RE: Policy control for RSVP

["Hannes Tschofenig" <Hannes.Tschofenig@mchp.siemens.de>]

# hi kaustubh, hi paolo!

# from a security perspective access control (access authorization) at the
first hop router is provided by
# a previous registration to the network e.g.
# - authentication at layer 2 e.g. as provided by wireless lan (via eap)
# - AAA (radius, diameter)

# this registration is finished before the actual qos signaling took place.
# furthermore there is the rsvp integrity object which provides host-based
# authentication.

# hence a denial of service attack is difficult if the sender of the rsvp
message is
# authenticated. every time a path or a rsvp message is sent from the user
to the first
# hop router a policy object should! be included to allow policy based
admission control. this allows
# authenticating the user at the pep or pdp, authorization of the request
# and possibly an accounting procedure to be triggered.

# in my opinion both the path and resv message (transmitted by the user's
host) should include a policy element.

# what do you think?

# ciao
# hannes

Hi!
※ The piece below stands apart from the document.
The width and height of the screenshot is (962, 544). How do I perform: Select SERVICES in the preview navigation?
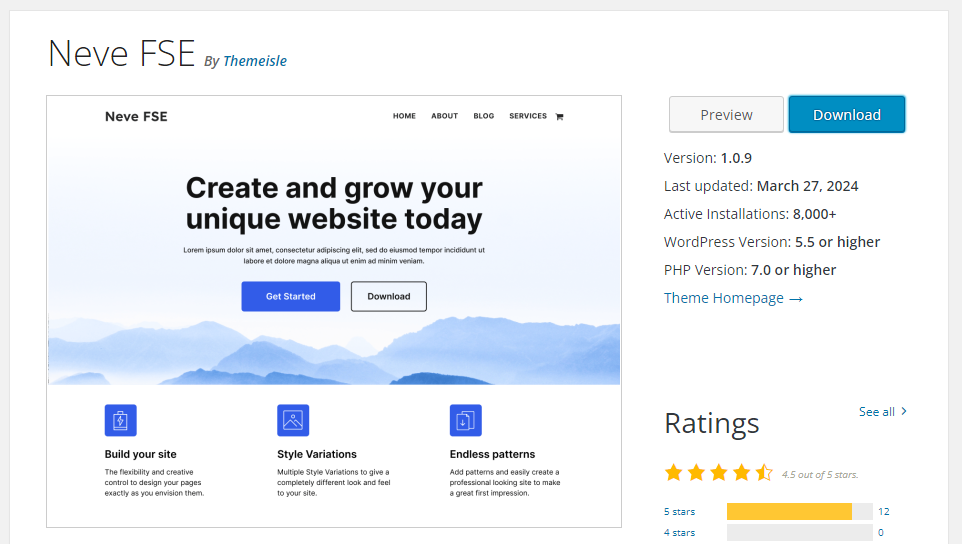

Paolo,

	Thanks for your reply. Yes, I just wanted to confirm/compare the
trade-offs and implications of doing or not doing access authorization for
the PATH message. The main driving factor of doing this mainly looks to
be more of a security stand-point (denial of service etc.) than
QoS or resource reservation itself, since the bandwidth reservation and
connection set-up is not complete anyway till the RESV message gets back
to the sender.

Thank you
regards
Kaustubh